▸ **Questions**:
a) Translate this sentence from the article on Japan into French: "What is most apparent while visiting Japan is the peoples' deep appreciation for nature."
b) Transcribe everything in the article on Japan from "As I watch the" down to "beauty in imperfection.".

▸ **Reading text**:
+++++
Japan's rich culture and tradition is reflected in the grit showcased by its people

travel Updated: Apr 20, 2011 12:30 IST

As I watch the cherry trees bloom in London, my enjoyment is tinged with sadness. The gardens of Tokyo, canals of Kyoto and in the countryside everywhere, the Japanese hearts would have been stirring, for it is time to sit under the blooms and enjoy their picnics. This spring, however, they are weighed down by the recent tragedies. What is most apparent while visiting Japan is the peoples' deep appreciation for nature. They enjoy not just the beautiful light and painted sunsets, but even the dark clouds, autumn's storms and winter's snow. It was in Tokyo that I first noted the beauty of uneven,
handmade pottery and admired the character in the cracked glaze. The Japanese call it wabi sabi -- finding beauty in imperfection.
+++++
▸ **Provided material**:
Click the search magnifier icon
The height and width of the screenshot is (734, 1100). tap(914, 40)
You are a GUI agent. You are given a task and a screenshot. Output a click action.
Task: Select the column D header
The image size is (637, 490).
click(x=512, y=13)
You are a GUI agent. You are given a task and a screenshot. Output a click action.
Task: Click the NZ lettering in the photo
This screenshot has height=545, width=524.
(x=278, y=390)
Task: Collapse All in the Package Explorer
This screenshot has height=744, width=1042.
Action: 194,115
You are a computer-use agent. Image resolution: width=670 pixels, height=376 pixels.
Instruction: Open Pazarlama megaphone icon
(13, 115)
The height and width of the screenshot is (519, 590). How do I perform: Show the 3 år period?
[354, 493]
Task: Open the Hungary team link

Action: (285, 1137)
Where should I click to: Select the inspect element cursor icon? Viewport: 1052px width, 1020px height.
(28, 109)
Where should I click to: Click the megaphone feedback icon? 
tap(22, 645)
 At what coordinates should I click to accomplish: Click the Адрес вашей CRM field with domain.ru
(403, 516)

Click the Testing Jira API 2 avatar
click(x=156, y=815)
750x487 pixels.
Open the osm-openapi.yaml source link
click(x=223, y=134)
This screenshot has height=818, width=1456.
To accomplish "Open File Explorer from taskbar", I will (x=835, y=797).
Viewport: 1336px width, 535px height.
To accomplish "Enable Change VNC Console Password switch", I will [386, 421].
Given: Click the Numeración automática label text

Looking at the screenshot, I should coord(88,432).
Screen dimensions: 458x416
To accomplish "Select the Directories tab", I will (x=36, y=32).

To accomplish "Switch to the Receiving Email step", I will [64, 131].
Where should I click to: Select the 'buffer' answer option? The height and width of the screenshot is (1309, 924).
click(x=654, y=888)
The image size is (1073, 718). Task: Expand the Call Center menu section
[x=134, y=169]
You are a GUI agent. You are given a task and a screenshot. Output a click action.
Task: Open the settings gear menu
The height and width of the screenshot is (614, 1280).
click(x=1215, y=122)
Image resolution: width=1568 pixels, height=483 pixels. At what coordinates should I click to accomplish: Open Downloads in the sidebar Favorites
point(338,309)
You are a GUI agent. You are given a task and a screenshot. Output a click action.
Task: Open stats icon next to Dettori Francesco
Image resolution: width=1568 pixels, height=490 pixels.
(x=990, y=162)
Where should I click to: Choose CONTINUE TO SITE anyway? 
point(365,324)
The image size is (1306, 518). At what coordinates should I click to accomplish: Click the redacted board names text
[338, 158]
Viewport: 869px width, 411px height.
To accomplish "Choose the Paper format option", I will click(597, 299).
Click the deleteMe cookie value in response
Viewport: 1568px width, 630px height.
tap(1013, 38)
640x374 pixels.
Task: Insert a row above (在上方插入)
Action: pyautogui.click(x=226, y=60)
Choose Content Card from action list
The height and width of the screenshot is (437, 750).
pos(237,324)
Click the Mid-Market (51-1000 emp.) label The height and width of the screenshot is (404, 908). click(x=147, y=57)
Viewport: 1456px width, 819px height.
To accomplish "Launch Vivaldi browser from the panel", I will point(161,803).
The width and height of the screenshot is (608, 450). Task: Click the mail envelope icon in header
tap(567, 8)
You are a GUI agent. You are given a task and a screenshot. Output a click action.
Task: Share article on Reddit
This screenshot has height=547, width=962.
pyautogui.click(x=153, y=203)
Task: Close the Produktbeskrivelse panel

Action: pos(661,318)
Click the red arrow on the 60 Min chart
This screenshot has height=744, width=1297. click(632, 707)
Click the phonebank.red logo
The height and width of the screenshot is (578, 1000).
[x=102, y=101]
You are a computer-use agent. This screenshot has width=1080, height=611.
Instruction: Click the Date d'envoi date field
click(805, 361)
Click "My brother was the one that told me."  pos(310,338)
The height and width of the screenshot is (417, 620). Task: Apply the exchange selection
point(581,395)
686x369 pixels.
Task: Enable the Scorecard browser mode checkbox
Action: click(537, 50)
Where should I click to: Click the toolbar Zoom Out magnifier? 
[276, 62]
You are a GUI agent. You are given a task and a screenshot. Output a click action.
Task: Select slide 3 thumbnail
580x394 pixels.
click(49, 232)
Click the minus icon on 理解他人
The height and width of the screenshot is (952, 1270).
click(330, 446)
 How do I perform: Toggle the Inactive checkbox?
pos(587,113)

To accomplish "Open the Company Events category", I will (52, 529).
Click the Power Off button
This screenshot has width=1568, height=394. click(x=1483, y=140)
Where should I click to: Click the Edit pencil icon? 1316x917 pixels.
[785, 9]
+++++
▸ **Responses by item number**:
a) Ce qui apparaît le plus nettement lorsqu'on visite le Japon, c'est la profonde appréciation de ses habitants pour la nature.

b)
As I watch the cherry trees bloom in London, my enjoyment is tinged with sadness. The gardens of Tokyo, canals of Kyoto and in the countryside everywhere, the Japanese hearts would have been stirring, for it is time to sit under the blooms and enjoy their picnics. This spring, however, they are weighed down by the recent tragedies. What is most apparent while visiting Japan is the peoples' deep appreciation for nature. They enjoy not just the beautiful light and painted sunsets, but even the dark clouds, autumn's storms and winter's snow. It was in Tokyo that I first noted the beauty of uneven,
handmade pottery and admired the character in the cracked glaze. The Japanese call it wabi sabi -- finding beauty in imperfection.